TEXTAUSZUG>

↓↓↓

Auf starken Zuzug sind wir nicht ausgerichtet, zumal da ein langer „Rattenschwanz“ dranhängt. Ich denke an mehr Plätze in Schulen und Kindereinrichtungen, die wir schaffen müssten. Wir müssen vor allem versuchen, vorhandene Substanz zu nutzen. Optimal wäre, wenn die jetzige Einwohnerzahl gehalten werden könnte. Zeitweise müssen wir auch mal geringere Einwohnerzahlen aushalten können, ohne gleich alle in Jahrzehnten gewachsene Strukturen infrage zu stellen.

Sie haben vor Jahren die Amtsleiter abgeschafft. Kritiker warfen Ihnen vor, alles an sich zu ziehen.

↑↑↑

VORLIEGENDE EINTRÄGE>
↓↓↓

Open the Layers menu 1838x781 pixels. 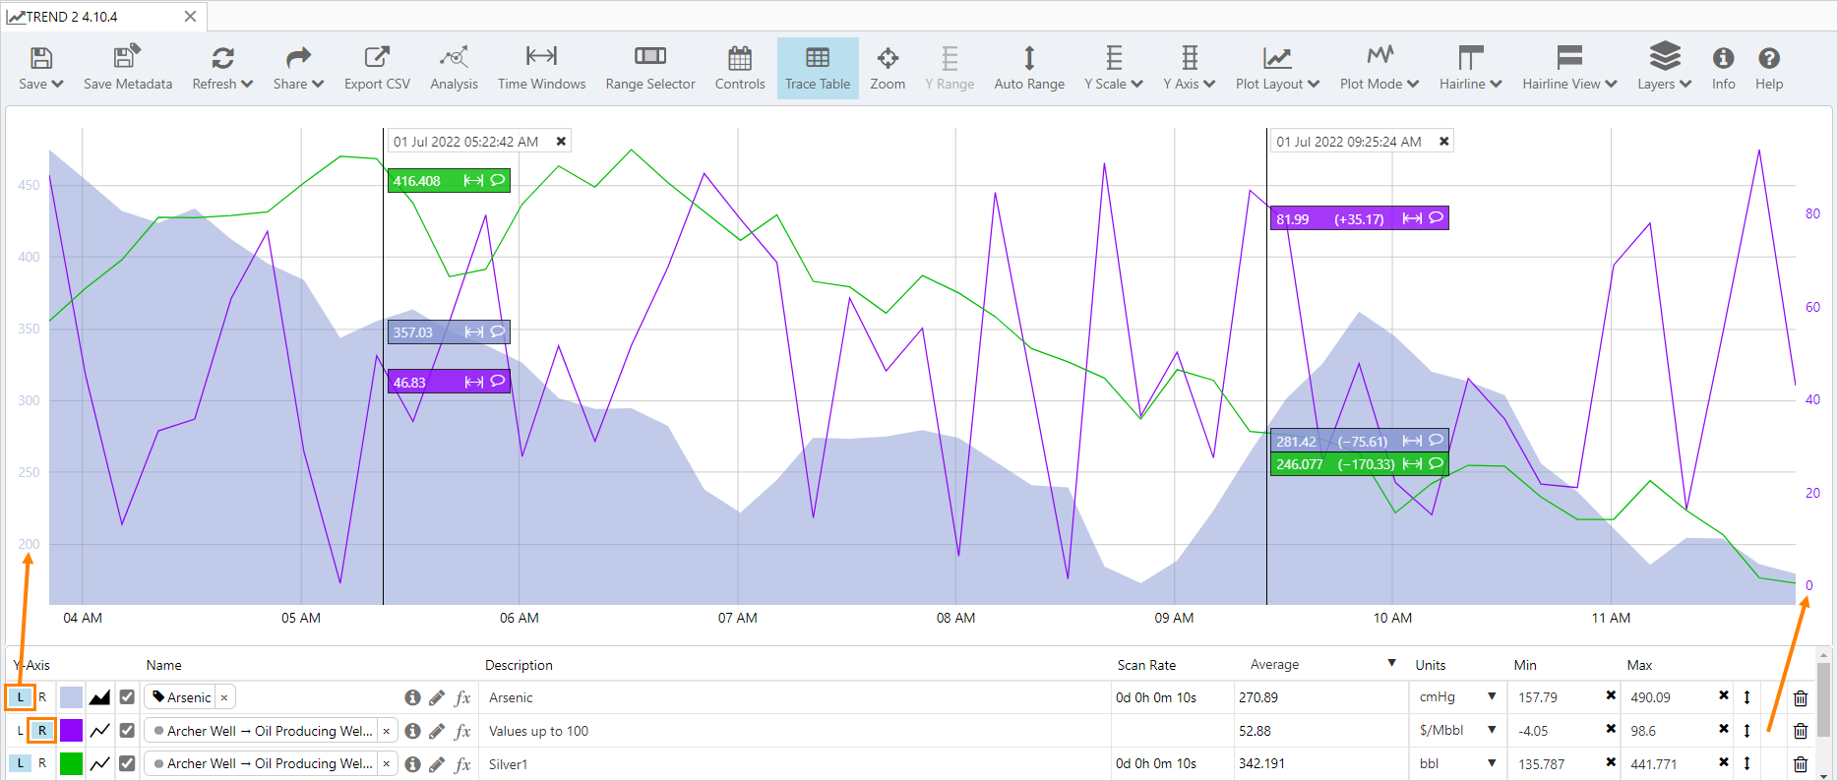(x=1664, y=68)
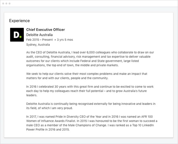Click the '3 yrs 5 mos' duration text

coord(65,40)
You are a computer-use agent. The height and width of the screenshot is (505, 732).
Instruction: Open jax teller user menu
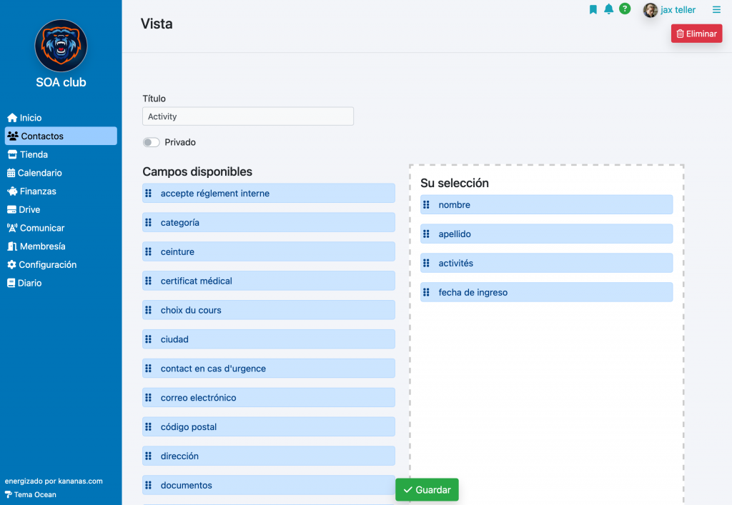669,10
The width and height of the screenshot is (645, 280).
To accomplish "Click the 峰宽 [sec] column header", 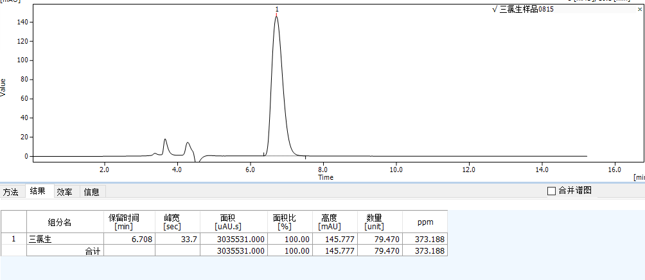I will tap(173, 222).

↑↑↑
↓↓↓

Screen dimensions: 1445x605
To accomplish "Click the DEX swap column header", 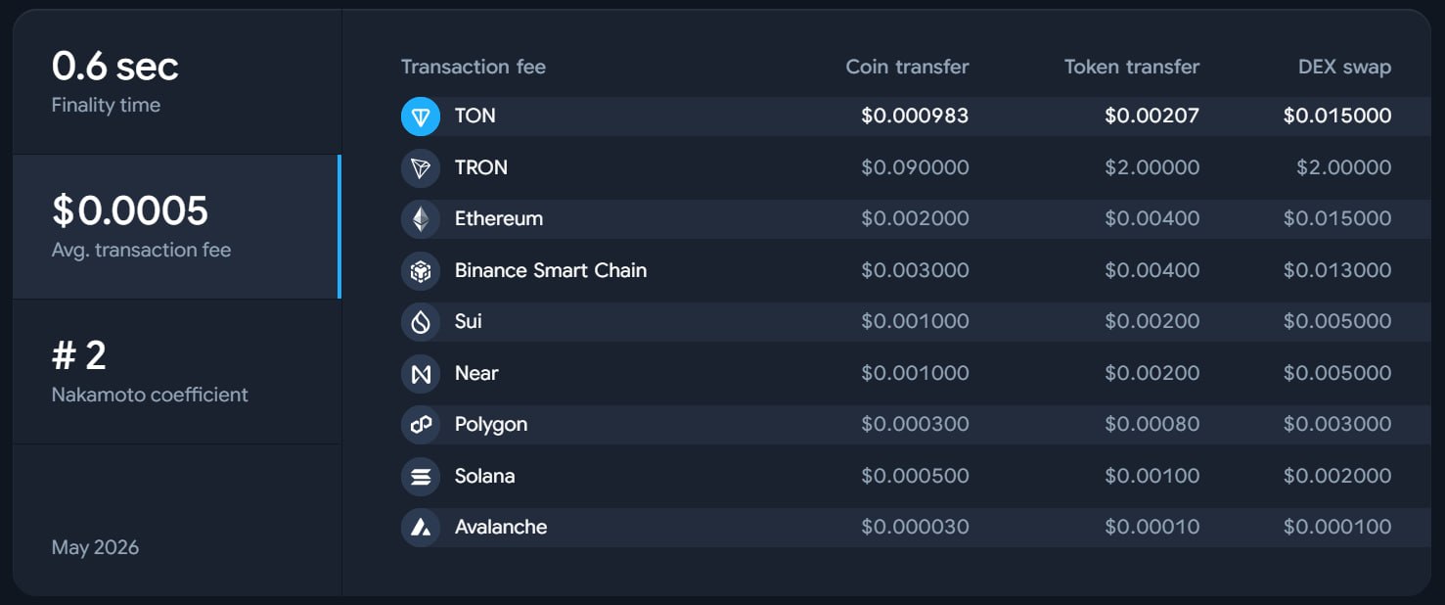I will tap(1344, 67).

↑↑↑
↓↓↓

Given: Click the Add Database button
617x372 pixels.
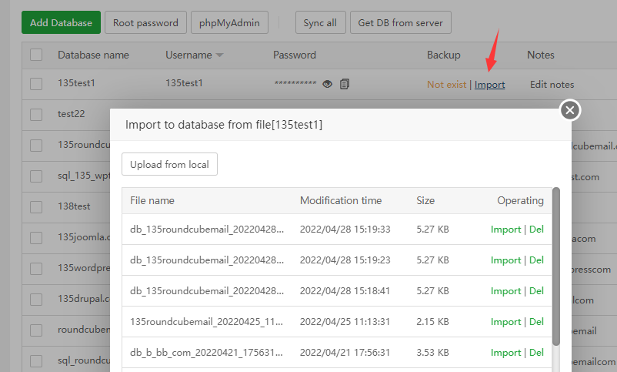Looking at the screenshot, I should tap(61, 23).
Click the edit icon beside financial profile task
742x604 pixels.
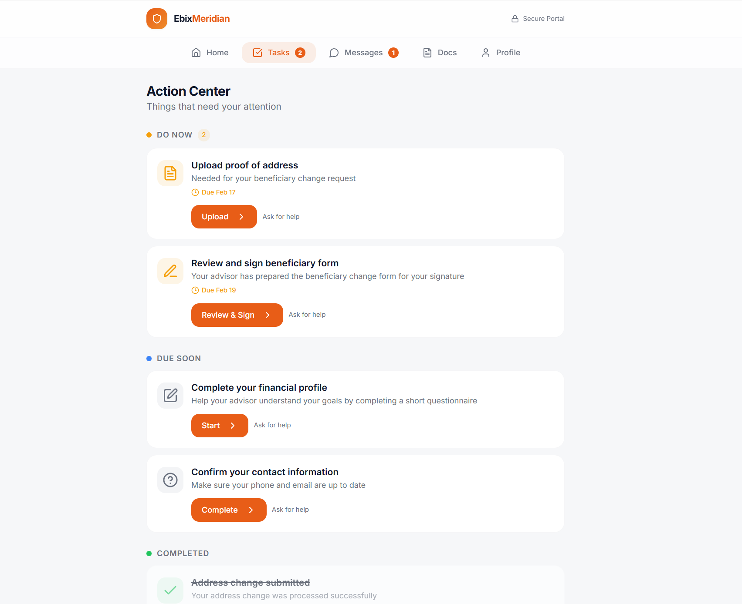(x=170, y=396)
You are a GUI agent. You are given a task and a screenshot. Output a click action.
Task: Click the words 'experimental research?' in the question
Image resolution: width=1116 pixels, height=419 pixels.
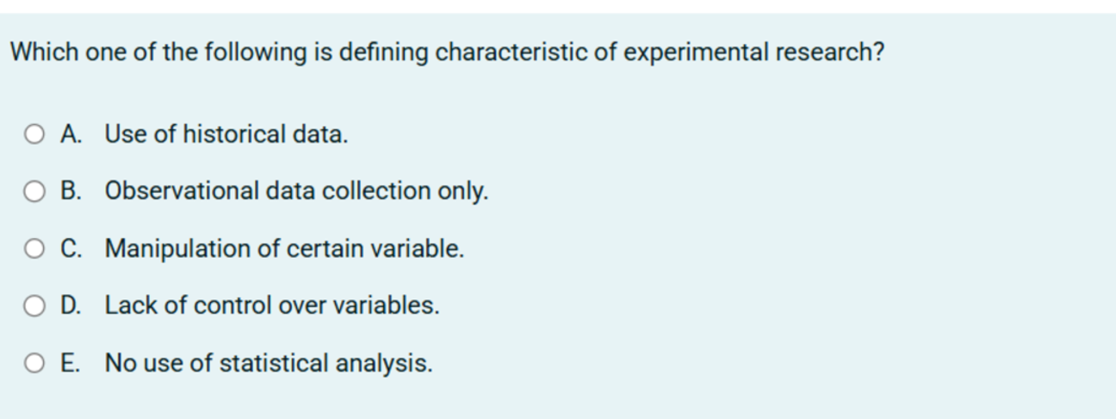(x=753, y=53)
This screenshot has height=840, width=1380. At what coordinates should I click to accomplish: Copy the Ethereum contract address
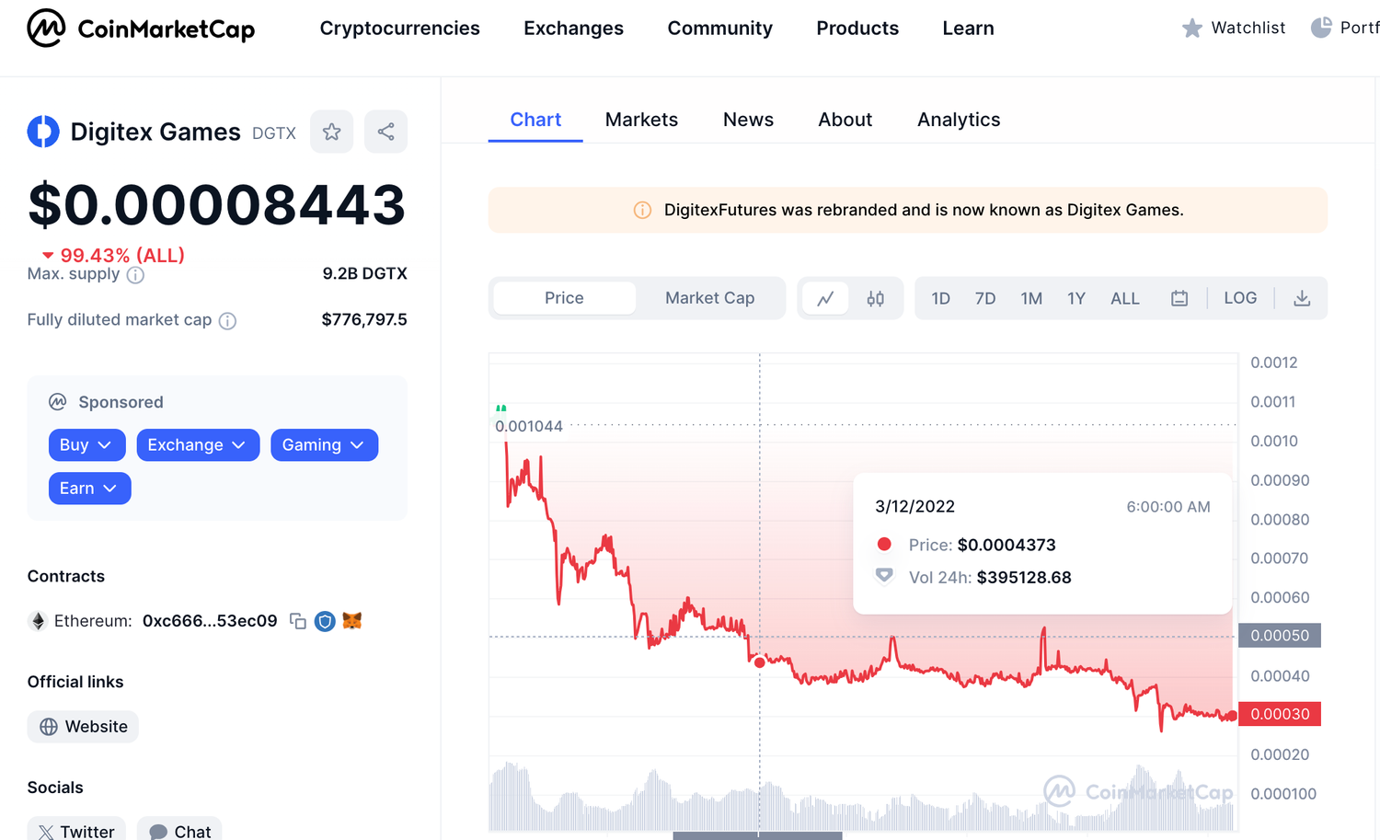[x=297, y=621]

↑↑↑

AUFGABE 1> Geben Sie aus dem Textauszug den Abschnitt wortgetreu aus, der mit den Worten „Auf starken Zuzug“ beginnt und mit „infrage zu stellen.“ schließt.
AUFGABE 2> Was wäre laut dem Textauszug optimal?

LÖSUNG 1>
Auf starken Zuzug sind wir nicht ausgerichtet, zumal da ein langer „Rattenschwanz“ dranhängt. Ich denke an mehr Plätze in Schulen und Kindereinrichtungen, die wir schaffen müssten. Wir müssen vor allem versuchen, vorhandene Substanz zu nutzen. Optimal wäre, wenn die jetzige Einwohnerzahl gehalten werden könnte. Zeitweise müssen wir auch mal geringere Einwohnerzahlen aushalten können, ohne gleich alle in Jahrzehnten gewachsene Strukturen infrage zu stellen.

LÖSUNG 2> Optimal wäre, wenn die jetzige Einwohnerzahl gehalten werden könnte.